WHAT TO WORK ON:
Rewrite the entries beginning at the line that has "The height and width of the screenshot is (302, 651)." and continuing through the last entry, replacing "section heading" with "section title" and leaving everything else unchanged.

MATERIAL PROVIDED:

* START *

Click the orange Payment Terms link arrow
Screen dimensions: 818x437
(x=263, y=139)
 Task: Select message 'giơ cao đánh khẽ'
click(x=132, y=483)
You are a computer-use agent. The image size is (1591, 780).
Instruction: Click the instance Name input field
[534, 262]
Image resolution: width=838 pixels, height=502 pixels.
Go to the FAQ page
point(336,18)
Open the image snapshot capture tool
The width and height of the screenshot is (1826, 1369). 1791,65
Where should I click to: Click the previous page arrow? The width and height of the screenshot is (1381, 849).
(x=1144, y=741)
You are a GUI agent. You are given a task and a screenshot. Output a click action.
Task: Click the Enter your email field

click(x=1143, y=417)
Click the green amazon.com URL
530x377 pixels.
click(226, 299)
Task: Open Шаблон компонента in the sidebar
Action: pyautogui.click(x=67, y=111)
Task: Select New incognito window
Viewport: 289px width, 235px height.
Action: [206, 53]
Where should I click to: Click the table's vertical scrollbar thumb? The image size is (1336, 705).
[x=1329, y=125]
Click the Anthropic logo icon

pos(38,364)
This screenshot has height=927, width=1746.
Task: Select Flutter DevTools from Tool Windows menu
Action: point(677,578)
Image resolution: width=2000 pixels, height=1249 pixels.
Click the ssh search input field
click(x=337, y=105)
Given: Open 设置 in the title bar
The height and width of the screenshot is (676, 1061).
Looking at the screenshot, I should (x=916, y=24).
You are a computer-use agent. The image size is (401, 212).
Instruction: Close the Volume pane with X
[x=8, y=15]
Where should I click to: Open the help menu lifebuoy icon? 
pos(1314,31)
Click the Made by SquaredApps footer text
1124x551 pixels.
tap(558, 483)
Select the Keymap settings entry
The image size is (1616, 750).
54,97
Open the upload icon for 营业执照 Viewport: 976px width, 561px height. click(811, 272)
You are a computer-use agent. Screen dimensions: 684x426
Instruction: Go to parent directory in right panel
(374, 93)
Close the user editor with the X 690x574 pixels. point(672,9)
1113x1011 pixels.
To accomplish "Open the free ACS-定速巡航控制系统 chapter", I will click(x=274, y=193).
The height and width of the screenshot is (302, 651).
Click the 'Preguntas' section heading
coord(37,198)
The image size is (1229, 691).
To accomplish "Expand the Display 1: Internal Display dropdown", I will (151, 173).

* END *

RESULT OF THIS TASK:
The height and width of the screenshot is (302, 651).
Click the 'Preguntas' section title
coord(37,198)
The image size is (1229, 691).
To accomplish "Expand the Display 1: Internal Display dropdown", I will (151, 173).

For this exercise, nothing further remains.